What this exercise asks
(A) Rewrite the stretch of the commentary on Canada's Afghanistan mission from "Nor should there" through "in all regions.", replacing "NATO" with "the alliance".
(B) For each of the following statements, state whether it agrees with the commentary on Canada's Afghanistan mission, answering yes or no and quoting the words of the text that decide it: (i) Most Canadians want Canada out of Afghanistan by 2009; (ii) the Conservative government is gaining ground on the public relations front at home; (iii) the two columnists quoted write for the Globe and Mail.
(C) Continue the commentary on Canada's Afghanistan mission from the point at which it stops.

Assuming we do withdraw from combat in 2009--and effectively from the Anglosphere--I'm pretty certain other members (US, UK, Australia) will take our place, especially as they will have much smaller commitments in Iraq. Maybe with an enlarged central and eastern European contribution. While Canada will lose a considerable part of the credit we have gained with our closest allies.

Two columnists in the Toronto Sun well demonstrate the attitudes that have led to our apparently giving up:

1) Lorrie Goldstein:
The reality Harper faces is that while Canadians are deeply divided on the Kandahar mission and most want us out of Afghanistan by 2009, military experts have repeatedly warned NATO's mission there will have to continue long after 2009 -- maybe for decades -- to be successful.

There is, understandably, no enthusiasm among Canadians for seeing increasing numbers of our soldiers coming home from Afghanistan in coffins indefinitely [so let's just fly away in 2009, regardless of the situation, Mr Goldstein].

Nor should there be. If NATO wants Canada to recommit to the Afghanistan mission beyond 2009, it must first do so itself.
2) Greg Weston:
...once again, public opinion has been shaken by the deaths of native sons in a war already bleeding support among Canadians of all ages and in all regions.

While the degree of progress being made by the Canadian forces and their NATO allies in Kandahar remains a matter of contention, there seems little question the Conservative government is losing ground on the public relations front here at home...

How public opinion turned south on Afghanistan is obviously a complex matrix of factors, not the least of which has been an abysmal failure of government communications. Think about it: What are the most enduring images of Afghanistan that come to mind? A picture of humanitarian aid? Of reconstruction projects? Of social development? Of happy Afghans going about their daily business in peace?

More likely, it is something like the well-worn loop of network tape that routinely punctuates nightly newscasts, a clip showing a handful of Canadian soldiers firing their guns over a dirt wall at an unseen enemy [we hardly ever see that these days, Mr Weston]...

Data to examine
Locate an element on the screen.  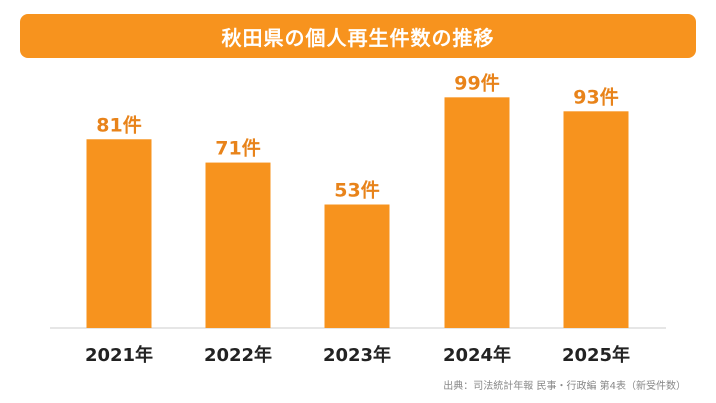
x-tick-label: 2021年 is located at coordinates (119, 355).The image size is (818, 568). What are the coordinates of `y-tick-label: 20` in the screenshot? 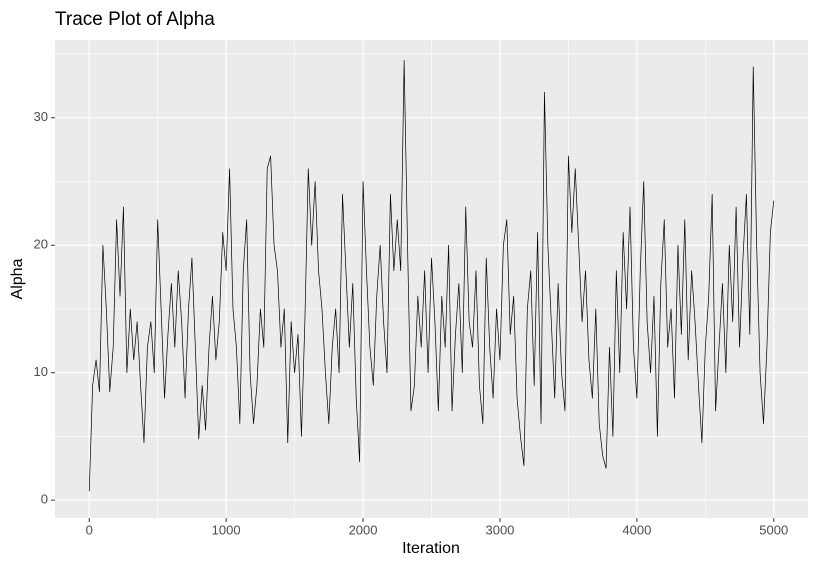 It's located at (41, 244).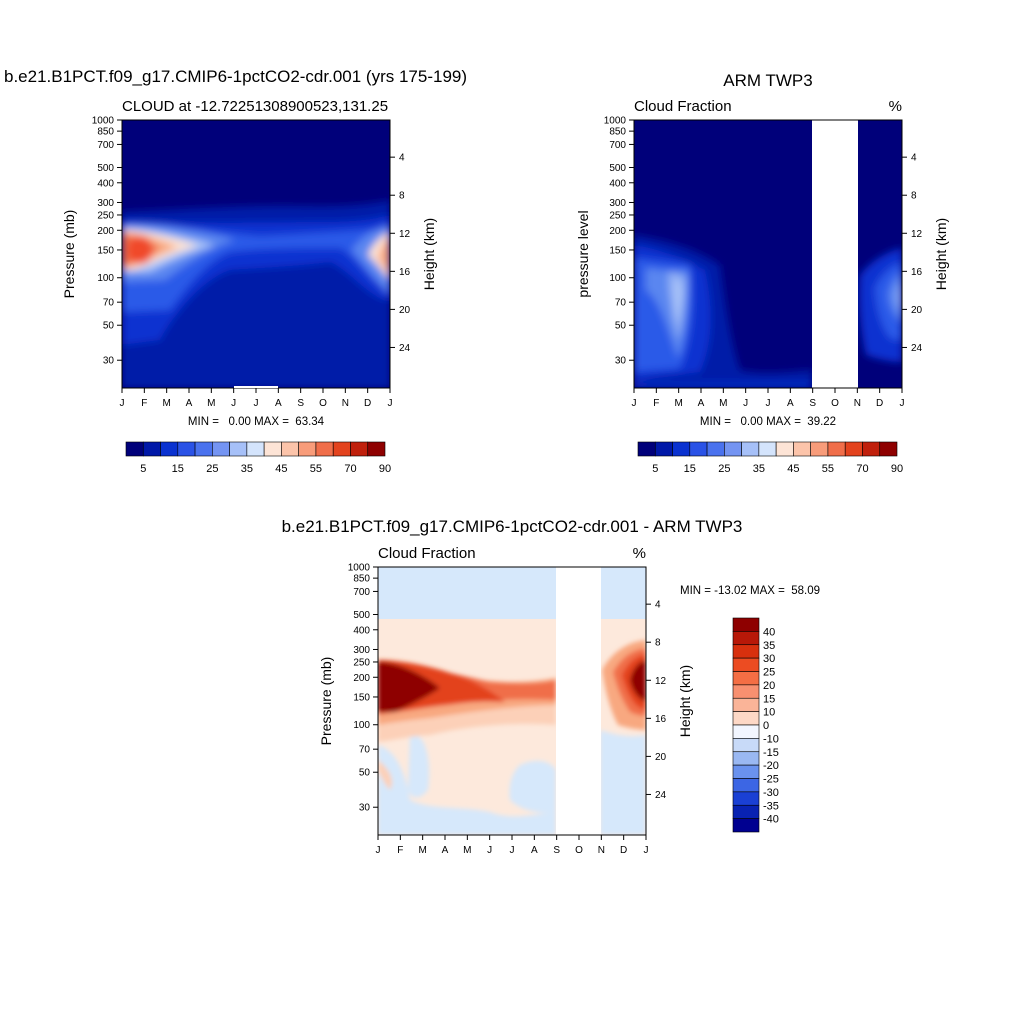 Image resolution: width=1024 pixels, height=1024 pixels. Describe the element at coordinates (583, 254) in the screenshot. I see `panel-obs-ylabel: pressure level` at that location.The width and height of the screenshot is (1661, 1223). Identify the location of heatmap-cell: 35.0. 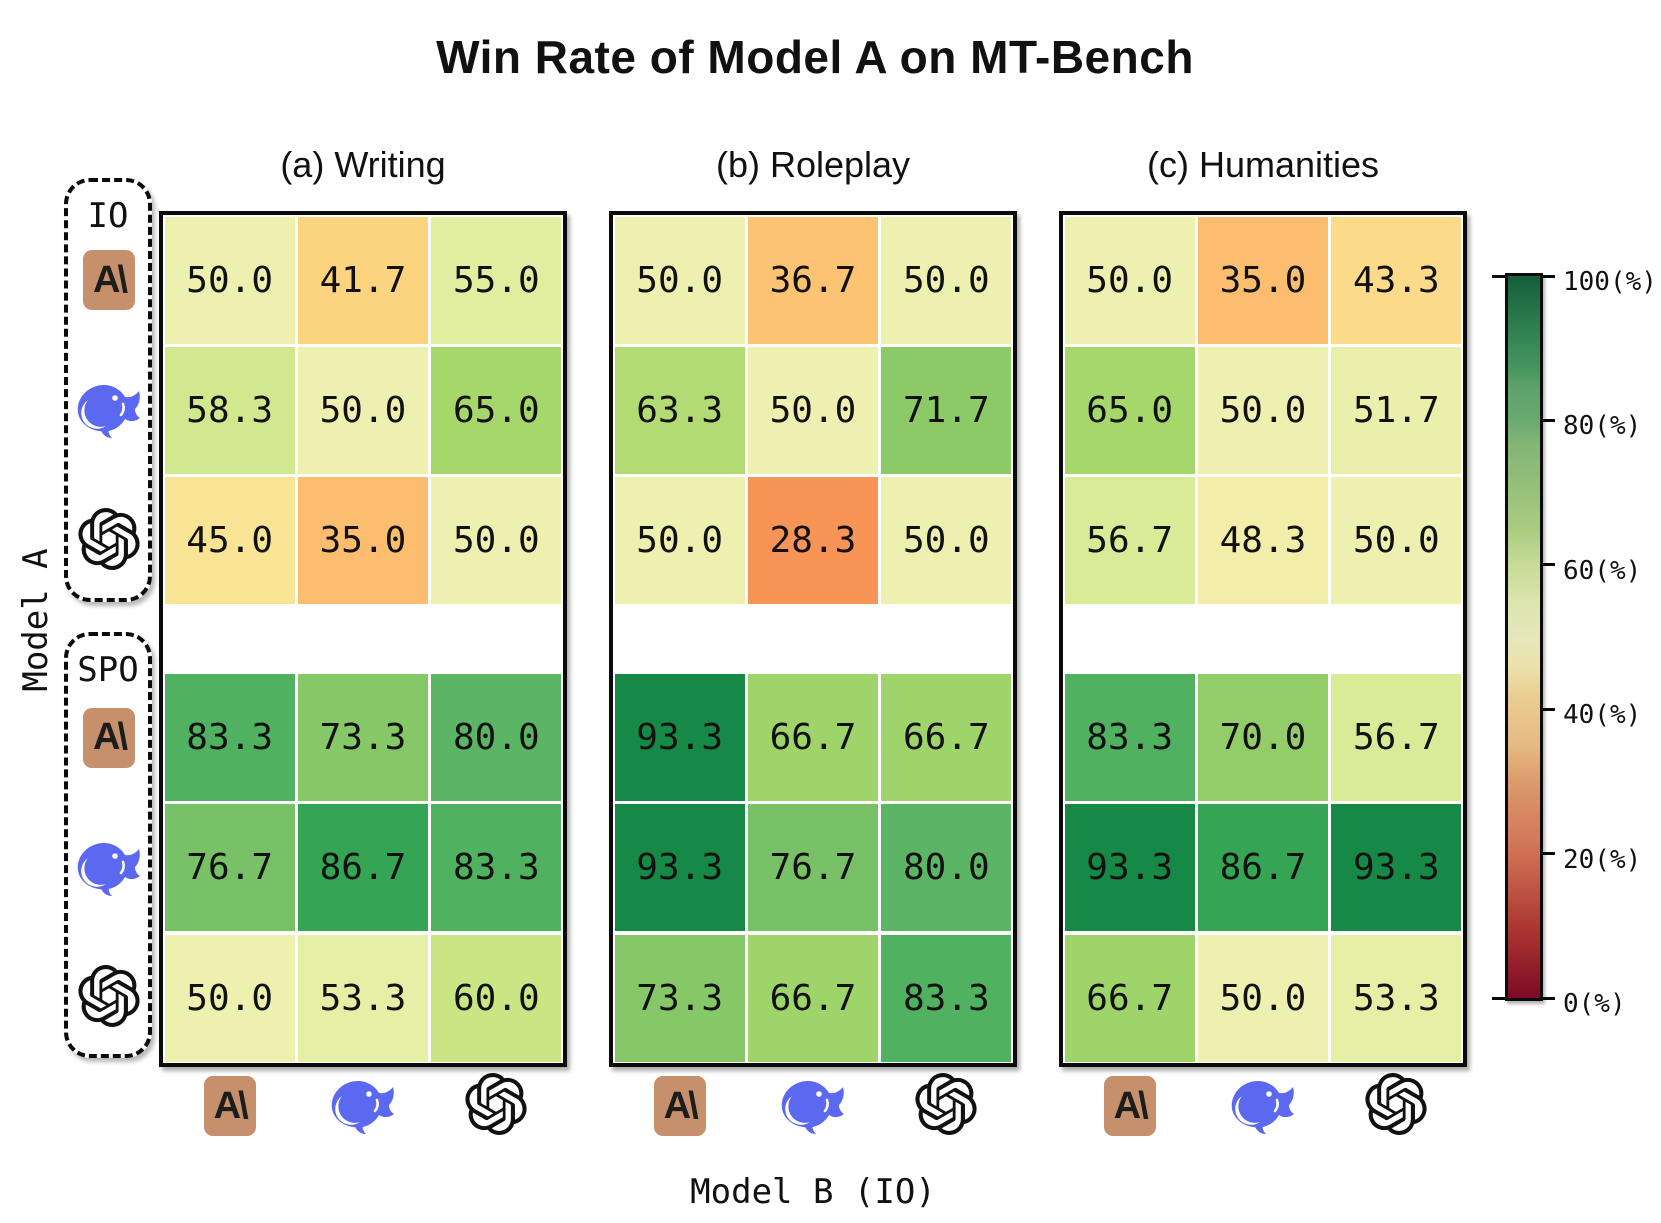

Numbered responses
(A)
Nor should there be. If the alliance wants Canada to recommit to the Afghanistan mission beyond 2009, it must first do so itself.
2) Greg Weston:
...once again, public opinion has been shaken by the deaths of native sons in a war already bleeding support among Canadians of all ages and in all regions.

(B)
(i) Yes: "most want us out of Afghanistan by 2009"
(ii) No: "there seems little question the Conservative government is losing ground on the public relations front here at home"
(iii) No: "Two columnists in the Toronto Sun"

(C)
...Rather than aggressively using the media to help frame the Afghan mission as a difficult humanitarian effort in a dangerous environment [what do you think the embed program is all about, Mr Weston?], Harper's failed spin machine has allowed the conflict to be framed by deaths, official snafus and other negative events [that's what the media have chosen to emphasize, Mr Weston].

Public relations disasters simply don't get much worse than the cock-up over Afghan detainees, or a fallen soldier's parents publicly begging the government for money to bury their son...

In a chilling interview with the BBC this week, Taliban spokesman Zabiyullah Mujahed said his forces have one main objective: Killing NATO soldiers [emphasis added].

"We are certain we will win, because for us independence is important. For the NATO forces, the lives of their soldiers are important. There will be a big fuss in the Western parliaments, asking that their sons should not be killed in Afghanistan.

"This means we will defeat them [emphasis added]."
Well, they seem to have beaten us already. That will simply encourage more deadly violence by Islamic extremists everywhere, while adding to their belief that they can defeat a decadent, kafir, West. And smug, peace-loving Canadians will bear a degree of responsibility for those deaths.

Update: Former external affairs minister, Flora MacDonald (now 81), spends some time in Afghanistan and illustrates why we should be there. Good on the Globe and Mail's Jeffrey Simpson for writing this column. Andrew Coyne, for his part, disagrees with the interpretation in this post but I think his argument is rather thin.

Upperdate:
An excellent letter in the Globe from a CF member just returned from Afghanistan.

8 Comments:

Blogger RGM said...

As disappointing as it is to admit, you may well be right, Mark. Canada has, for a long time now, been demonstrating that it no longer wishes to fight the war on terror; we're far from alone, as much of the West--save the United States and Britain--made similar decisions going back as early as 2002. What makes it so disheartening is that the gadflies and the peaceniks in both the NDP and the Liberal Party have been getting their message out almost uncontested. The Tories are near-absent on the PR front; perhaps they believe that the mission's core principles and values speak strongly enough for themselves--I believe that they do, and I'm sure that you would agree that this conflict embodies the paradigm that Canada should be pursuing. Sadly, that has not proven true. It is not the first time that the left has sabotaged Canada's national interests without contest. But this one will hurt the most should they ultimately get their way.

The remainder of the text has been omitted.